I need the number of lines in the listing below that contain "computer", and only that number.
━━ RECORDED INFORMATION
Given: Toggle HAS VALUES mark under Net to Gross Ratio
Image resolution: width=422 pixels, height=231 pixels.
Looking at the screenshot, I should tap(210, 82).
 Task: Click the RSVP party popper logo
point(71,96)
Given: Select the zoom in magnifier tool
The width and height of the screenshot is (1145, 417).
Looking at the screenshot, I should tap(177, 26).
━━━━
━━ RECORDED INFORMATION
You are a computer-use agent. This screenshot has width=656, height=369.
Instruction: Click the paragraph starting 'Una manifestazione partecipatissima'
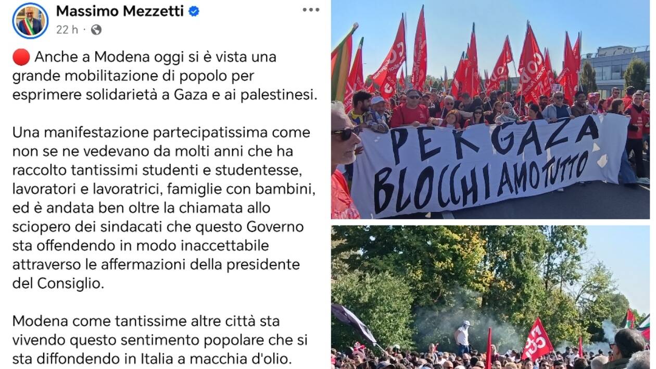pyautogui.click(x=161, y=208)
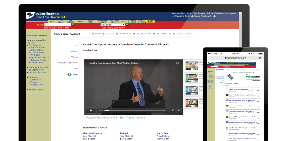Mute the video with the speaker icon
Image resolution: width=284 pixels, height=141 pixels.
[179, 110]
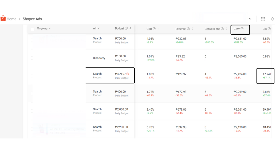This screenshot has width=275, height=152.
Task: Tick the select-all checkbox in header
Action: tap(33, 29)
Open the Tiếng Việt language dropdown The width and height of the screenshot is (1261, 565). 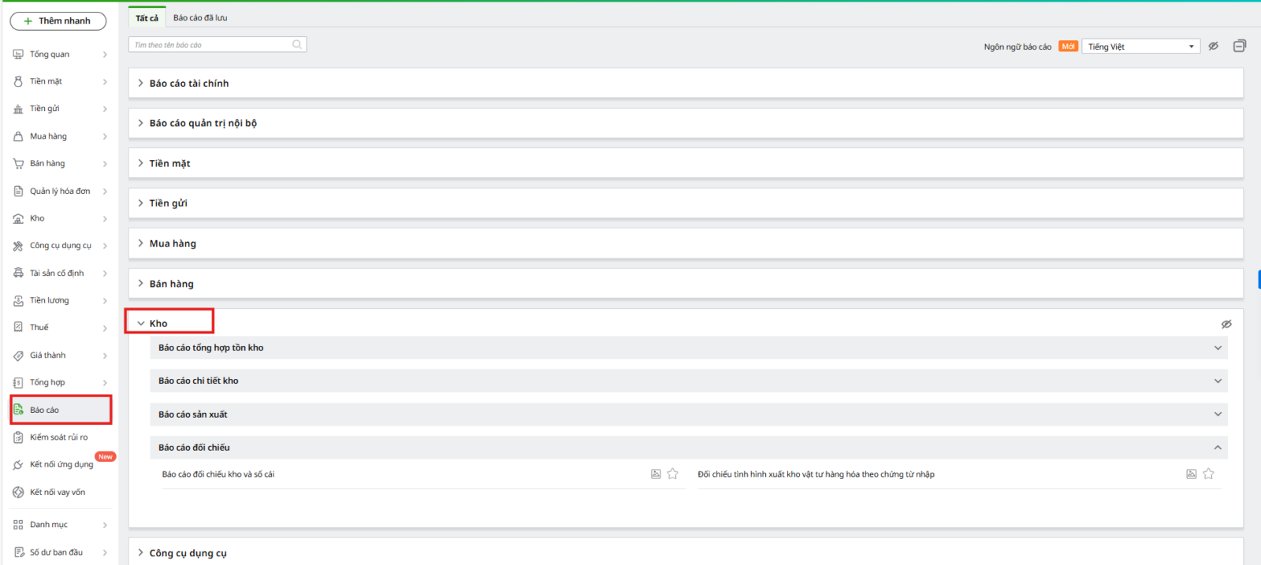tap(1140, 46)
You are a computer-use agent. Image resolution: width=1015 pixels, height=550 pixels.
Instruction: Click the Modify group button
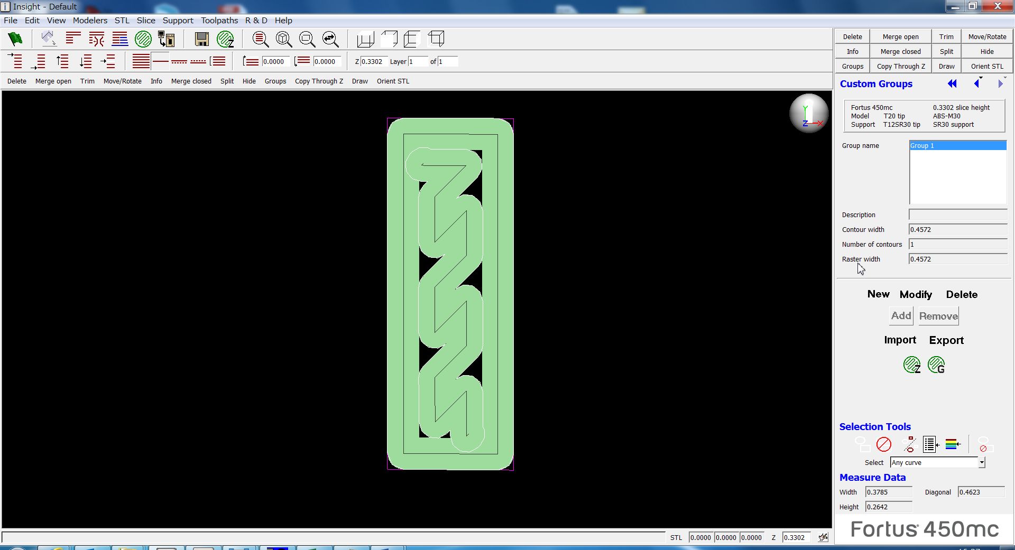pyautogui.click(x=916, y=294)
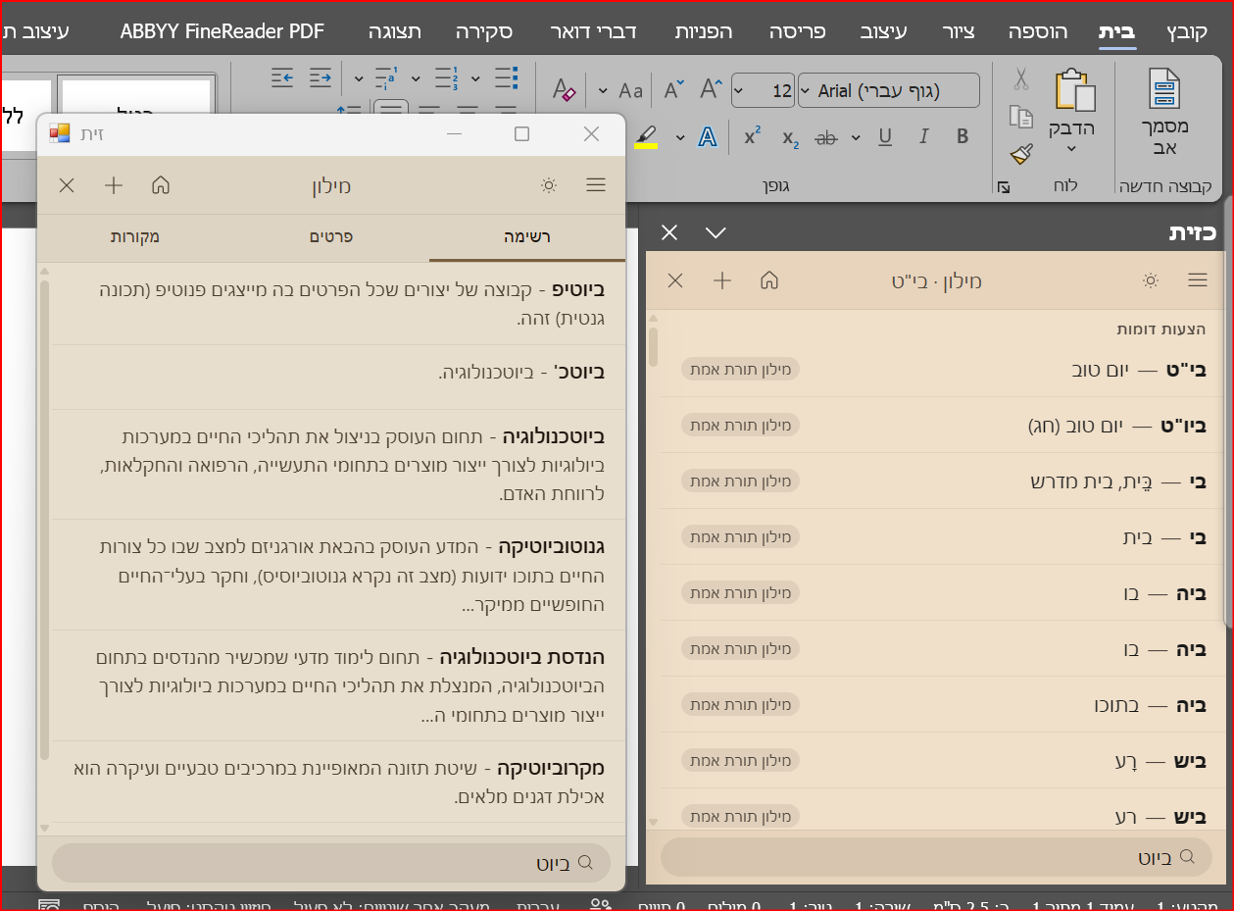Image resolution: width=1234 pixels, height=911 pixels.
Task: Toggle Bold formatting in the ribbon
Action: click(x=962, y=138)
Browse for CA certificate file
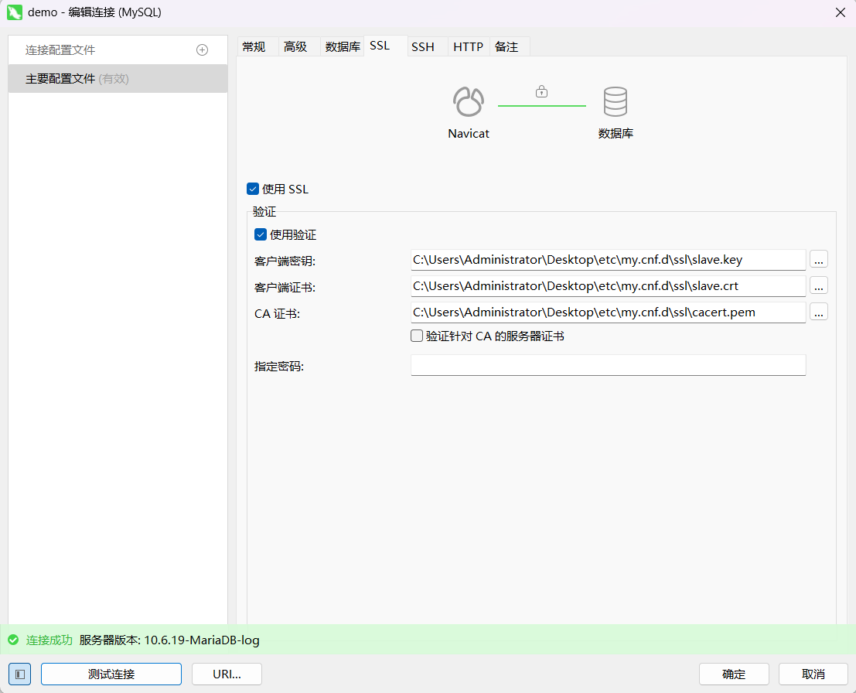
━━━━
━━ RECORDED INFORMATION
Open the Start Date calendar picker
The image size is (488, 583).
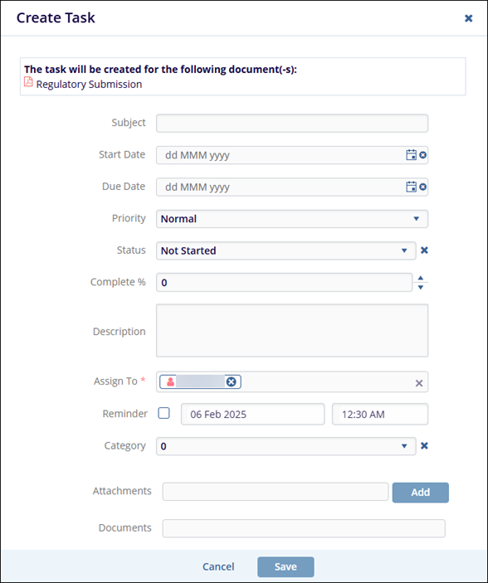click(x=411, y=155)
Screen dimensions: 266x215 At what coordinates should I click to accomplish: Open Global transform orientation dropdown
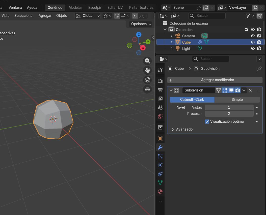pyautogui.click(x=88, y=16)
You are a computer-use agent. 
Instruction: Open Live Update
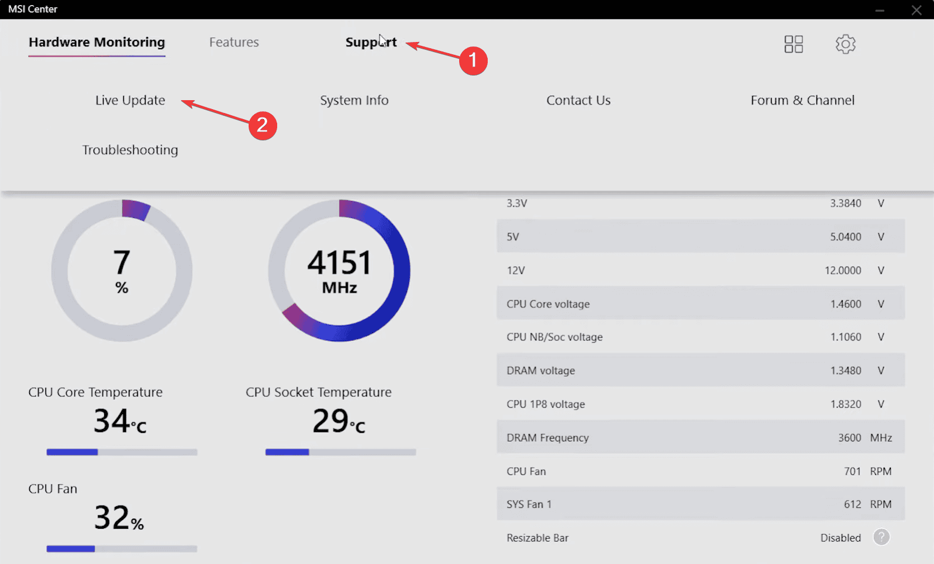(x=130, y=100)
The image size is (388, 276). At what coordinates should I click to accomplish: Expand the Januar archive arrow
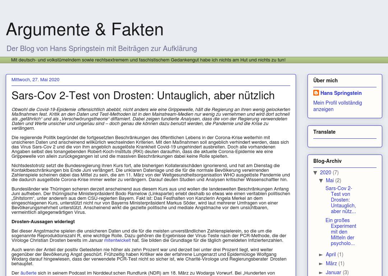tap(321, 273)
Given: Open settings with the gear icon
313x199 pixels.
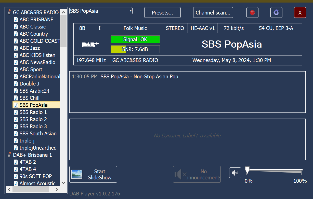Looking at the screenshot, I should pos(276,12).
━━━━
- ANSWER FOR THE TASK -
3